Although Harris-Smith comes off as an amateurish hack, another media operative, Dick Gregory of “Meet the Press,” comes off as a hired goon. His attack on Glen Greenwald, the journalist who broke the Edward Snowden story, says a lot about the condition of American media. Greenwald handles it masterfully.

In the third quarter, CNBC continued to fall out of bed on its ratings. This dominant business-news channel hit a 20-year low in its target demographic of adults 25 to 54 years old, according to Nielsen. Since 2008, average total daytime viewership has fallen more than 50% — to 169,000 from 348,000 —at CNBC, which commands three-quarters of the audience among business-news networks.

It’s pretty remarkable considering what the market has done. I speculate that the reason may be poor credibility and a tendency to be nothing more than a mouthpiece and propaganda arm for the sistema and kleptocrats. 

I tried to create a “Kudos List” as well but really couldn’t. Sure, you can dig deep and find greats like Bill Moyers of PBS — but he’s 80 years old, God bless him!  And noteworthy is Steven Brill’s investigative piece called “Bitter Pill: Why Medical Bills are Killing Us” about the epic failures of our health care system.
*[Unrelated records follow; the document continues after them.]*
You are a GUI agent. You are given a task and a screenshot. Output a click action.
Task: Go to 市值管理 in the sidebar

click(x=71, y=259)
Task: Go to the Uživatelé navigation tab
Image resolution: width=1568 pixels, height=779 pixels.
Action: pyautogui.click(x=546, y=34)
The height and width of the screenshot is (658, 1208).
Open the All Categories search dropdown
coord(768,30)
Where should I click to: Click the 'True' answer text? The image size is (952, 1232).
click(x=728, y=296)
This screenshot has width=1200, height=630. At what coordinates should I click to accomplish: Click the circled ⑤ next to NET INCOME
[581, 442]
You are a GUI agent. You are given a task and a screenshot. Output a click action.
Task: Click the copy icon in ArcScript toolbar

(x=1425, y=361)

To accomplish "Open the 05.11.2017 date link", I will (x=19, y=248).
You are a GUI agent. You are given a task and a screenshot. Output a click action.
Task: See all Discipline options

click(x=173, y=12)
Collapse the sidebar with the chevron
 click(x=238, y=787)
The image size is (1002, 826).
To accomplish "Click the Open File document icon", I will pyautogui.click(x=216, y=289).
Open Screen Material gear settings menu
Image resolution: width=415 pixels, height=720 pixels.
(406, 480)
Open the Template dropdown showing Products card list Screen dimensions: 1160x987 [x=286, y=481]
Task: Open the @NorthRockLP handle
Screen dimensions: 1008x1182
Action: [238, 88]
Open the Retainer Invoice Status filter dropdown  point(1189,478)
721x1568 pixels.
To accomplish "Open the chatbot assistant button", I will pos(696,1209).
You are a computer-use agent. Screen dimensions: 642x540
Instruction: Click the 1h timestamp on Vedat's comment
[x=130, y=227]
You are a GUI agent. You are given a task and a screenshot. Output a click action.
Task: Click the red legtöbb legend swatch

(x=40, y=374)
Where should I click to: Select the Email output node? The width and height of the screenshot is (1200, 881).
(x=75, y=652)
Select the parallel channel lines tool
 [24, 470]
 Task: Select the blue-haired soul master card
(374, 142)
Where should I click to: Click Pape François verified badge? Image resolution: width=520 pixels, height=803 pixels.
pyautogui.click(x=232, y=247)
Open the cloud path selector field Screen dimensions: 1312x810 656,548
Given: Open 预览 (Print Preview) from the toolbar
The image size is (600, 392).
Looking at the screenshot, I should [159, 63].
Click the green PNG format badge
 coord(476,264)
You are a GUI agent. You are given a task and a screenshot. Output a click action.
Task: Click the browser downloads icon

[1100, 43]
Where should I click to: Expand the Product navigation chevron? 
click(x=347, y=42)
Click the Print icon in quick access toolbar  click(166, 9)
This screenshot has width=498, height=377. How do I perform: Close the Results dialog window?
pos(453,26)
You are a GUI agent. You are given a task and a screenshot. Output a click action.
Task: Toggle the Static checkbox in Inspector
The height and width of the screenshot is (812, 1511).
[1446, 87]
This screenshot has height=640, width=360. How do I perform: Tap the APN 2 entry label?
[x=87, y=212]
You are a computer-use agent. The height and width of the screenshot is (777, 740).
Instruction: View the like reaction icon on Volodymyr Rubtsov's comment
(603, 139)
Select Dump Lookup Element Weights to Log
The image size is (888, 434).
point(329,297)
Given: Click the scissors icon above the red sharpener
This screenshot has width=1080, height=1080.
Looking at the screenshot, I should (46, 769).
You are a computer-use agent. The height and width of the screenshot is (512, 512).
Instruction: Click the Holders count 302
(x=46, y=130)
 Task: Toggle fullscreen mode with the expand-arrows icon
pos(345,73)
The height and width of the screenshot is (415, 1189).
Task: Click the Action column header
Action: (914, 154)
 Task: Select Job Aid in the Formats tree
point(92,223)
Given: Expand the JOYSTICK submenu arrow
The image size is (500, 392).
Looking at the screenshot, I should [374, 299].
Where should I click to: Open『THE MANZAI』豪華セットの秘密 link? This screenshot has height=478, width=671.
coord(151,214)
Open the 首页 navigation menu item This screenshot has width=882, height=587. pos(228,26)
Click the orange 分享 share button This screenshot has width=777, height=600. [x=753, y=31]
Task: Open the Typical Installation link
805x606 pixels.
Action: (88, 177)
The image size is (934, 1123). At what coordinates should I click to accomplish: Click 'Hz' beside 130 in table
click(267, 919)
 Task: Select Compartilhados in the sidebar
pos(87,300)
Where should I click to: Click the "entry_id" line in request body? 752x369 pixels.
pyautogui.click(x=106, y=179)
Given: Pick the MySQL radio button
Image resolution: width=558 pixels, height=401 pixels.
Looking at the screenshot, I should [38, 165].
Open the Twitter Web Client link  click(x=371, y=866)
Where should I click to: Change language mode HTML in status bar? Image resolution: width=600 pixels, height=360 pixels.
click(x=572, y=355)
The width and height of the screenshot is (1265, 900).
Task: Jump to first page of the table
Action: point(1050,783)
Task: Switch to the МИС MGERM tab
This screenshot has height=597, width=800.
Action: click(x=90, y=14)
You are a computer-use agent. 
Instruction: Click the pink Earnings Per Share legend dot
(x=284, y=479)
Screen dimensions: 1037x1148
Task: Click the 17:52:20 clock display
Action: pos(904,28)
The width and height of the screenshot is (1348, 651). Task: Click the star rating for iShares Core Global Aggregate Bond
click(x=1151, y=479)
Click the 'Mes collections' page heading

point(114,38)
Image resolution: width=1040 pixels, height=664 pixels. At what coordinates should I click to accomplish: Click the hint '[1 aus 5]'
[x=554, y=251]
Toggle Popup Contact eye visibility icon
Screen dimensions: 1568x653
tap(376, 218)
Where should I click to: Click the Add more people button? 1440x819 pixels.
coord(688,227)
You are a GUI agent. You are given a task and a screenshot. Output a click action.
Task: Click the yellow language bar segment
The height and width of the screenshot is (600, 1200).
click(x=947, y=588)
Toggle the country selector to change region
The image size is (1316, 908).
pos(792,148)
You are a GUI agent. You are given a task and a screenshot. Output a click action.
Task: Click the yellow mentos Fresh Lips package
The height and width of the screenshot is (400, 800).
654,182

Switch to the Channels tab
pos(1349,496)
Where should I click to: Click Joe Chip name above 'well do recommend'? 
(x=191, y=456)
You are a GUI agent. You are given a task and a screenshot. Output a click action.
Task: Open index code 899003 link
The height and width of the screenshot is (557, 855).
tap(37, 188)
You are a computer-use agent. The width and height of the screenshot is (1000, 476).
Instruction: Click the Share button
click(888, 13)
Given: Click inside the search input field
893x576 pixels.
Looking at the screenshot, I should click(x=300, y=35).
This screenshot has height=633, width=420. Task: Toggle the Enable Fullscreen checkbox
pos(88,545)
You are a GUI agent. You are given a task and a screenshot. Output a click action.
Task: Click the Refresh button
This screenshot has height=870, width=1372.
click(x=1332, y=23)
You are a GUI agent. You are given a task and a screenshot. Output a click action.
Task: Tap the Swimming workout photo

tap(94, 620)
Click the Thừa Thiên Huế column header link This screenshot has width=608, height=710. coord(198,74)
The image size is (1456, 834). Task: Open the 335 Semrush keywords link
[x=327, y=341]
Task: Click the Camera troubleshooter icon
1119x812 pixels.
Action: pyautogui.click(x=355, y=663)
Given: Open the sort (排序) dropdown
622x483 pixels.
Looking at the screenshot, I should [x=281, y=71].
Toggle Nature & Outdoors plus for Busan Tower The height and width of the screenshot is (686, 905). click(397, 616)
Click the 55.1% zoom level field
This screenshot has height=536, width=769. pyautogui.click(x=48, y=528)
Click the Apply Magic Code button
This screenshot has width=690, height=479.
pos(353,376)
When Pulitzer Prize winner and journo veteran Seymour Hirsh broke a story that critically examined the Obama administration’s “cherry picking” of information on the chemical attacks in Syria, he had to have it published outside of the U.S.  Seymour, and a spry 76, is another God bless old timer that they don’t make any more.  Sadly, one of our younger shining lights in the media, Dylan Ratigan, has left the media bubble.

SOME REAL NEWS 

So Oregon’s health care exchange is apparently considered the most grotesque fiasco in the U.S. Gee, from its ad (at right), it looks like a barrel of laughs and fun and capture the bizarro  State advertising award.

An Associated Press story notes that last week state officials cancelled an advertising campaign to get people to sign up at CoverOregon.com because the website still isn’t up and running.

The UK’s Daily Mail ran the first major coverage story of how people are experiencing Obamacare, illustrating mass confusion and a rising tide of anger.

Kaiser Health News reports that millions of lower-income people are expected to shift between exchanges and Medicaid. The federal government’s Healthcare.gov website, opted by 36 states, has been unable to transfer income and other data from applications to the state agencies that run Medicaid, the state-federal program for low-income adults, and the children’s insurance program. As a result, tens of thousands of applicants have been left in limbo – without coverage that was supposed to begin Jan. 1.

Meanwhile, the administration offers no Obamacare age data for those enrolled. Age of enrollees is described as a “key element” to evaluating the overall success of Obamacare. A study report by the Kaiser Family Foundation showed that four of 10 enrollees would need to be between 18 and 34 years old to prevent a rise in premiums in subsequent years. A White House spokesman pledged to make the age data “available as soon as possible.”

“Muito complicado,” as they said all the time when I was in Brazil.

Closing Orwellian quote: “Once someone clicks ‘enroll’ and selects a plan, we consider them enrolled. We don’t know if they have paid or when they pay the company because it’s a private transaction between the company and the consumer,” a senior White House official said.